If heroku is running, checkout the live demo (it may take 30 seconds to warm up):
Words rarely exist in a vacuum. To understand the meaning of the word cat, it's useful to know that it is (hypernym) an animal, that it is the same as (synonym) a feline, that a Tabby is a type of (hyponym) cat, and that in some reasonable sense it is the opposite (antonym) of a dog. Since words are connected in a rich network of linguisitic information, why not (literally) follow that path and see where it takes us?
Instead of looking at a single word in isolation, this project tries elucidate what words should be in between a start and end word.

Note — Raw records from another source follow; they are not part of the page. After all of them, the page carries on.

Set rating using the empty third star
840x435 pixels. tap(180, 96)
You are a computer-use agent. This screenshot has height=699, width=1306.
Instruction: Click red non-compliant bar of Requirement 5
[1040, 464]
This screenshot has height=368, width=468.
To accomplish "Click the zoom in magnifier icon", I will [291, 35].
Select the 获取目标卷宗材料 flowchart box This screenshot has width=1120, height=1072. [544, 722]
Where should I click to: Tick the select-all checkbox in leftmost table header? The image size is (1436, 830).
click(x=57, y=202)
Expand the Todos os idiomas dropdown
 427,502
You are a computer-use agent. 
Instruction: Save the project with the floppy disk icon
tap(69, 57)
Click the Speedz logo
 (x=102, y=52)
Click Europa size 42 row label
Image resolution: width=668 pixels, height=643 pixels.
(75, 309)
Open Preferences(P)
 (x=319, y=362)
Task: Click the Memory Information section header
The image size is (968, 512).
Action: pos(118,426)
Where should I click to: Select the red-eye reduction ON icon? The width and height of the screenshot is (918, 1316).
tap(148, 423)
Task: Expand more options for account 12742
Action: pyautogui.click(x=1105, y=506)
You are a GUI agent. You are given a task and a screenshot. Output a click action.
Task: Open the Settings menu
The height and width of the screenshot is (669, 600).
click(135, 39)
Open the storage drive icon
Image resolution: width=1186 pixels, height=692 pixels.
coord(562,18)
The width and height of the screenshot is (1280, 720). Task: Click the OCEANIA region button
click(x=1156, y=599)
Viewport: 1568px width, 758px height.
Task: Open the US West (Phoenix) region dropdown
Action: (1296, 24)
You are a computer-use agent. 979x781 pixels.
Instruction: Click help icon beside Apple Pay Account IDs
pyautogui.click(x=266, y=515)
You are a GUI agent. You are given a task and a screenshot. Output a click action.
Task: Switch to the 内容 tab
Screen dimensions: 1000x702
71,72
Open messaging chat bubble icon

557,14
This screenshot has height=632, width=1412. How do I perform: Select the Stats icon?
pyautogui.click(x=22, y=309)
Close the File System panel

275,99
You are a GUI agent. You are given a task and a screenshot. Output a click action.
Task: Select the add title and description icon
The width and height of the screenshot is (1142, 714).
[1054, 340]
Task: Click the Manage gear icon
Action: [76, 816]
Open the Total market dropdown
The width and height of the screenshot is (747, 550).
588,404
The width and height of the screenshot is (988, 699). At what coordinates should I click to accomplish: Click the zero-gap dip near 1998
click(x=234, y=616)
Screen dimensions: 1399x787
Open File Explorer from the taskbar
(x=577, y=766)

Grouping words together is a classic problem in computational linguisitics. Typical approaches use LSA, LSI, LDA or Pachinko allocation. Personally, I perfer Word2Vec which was developed by some lovely engineers from Google. Partly because there exists an excellent port to Python via gensim, but mostly because it's awesome.
Word2Vec maps each word to a point on a unit hypersphere. Words that are "close" on this sphere often share some kind of semantic relation. If we pick two words, say "boy" and "man", we can trace the shortest path that connects them. We parameterize this curve with a "time" where t=0 (at boy) and t=1 (at man). Words that are close to this timeline are selected and ordered by their t value (e.g. to the t where they are closest to the connecting curve). In theory, this timeline should be a semantic map from one word to another -- smoothly varying across meaning.
In practice however, it turns out that computing the true curve across the hypersphere is rather tricky. It's even harder to numerically find the nearest points efficiently. However if we cheat a little, we can draw a straight line connecting the two points as an approximation to the curve. If we do this, the problem reduces down to a fast linear algebra solution. Since we are moving across (trans) the orthogonal space spanned by the word2vec's construction, we call this method transorthogonal linguistics.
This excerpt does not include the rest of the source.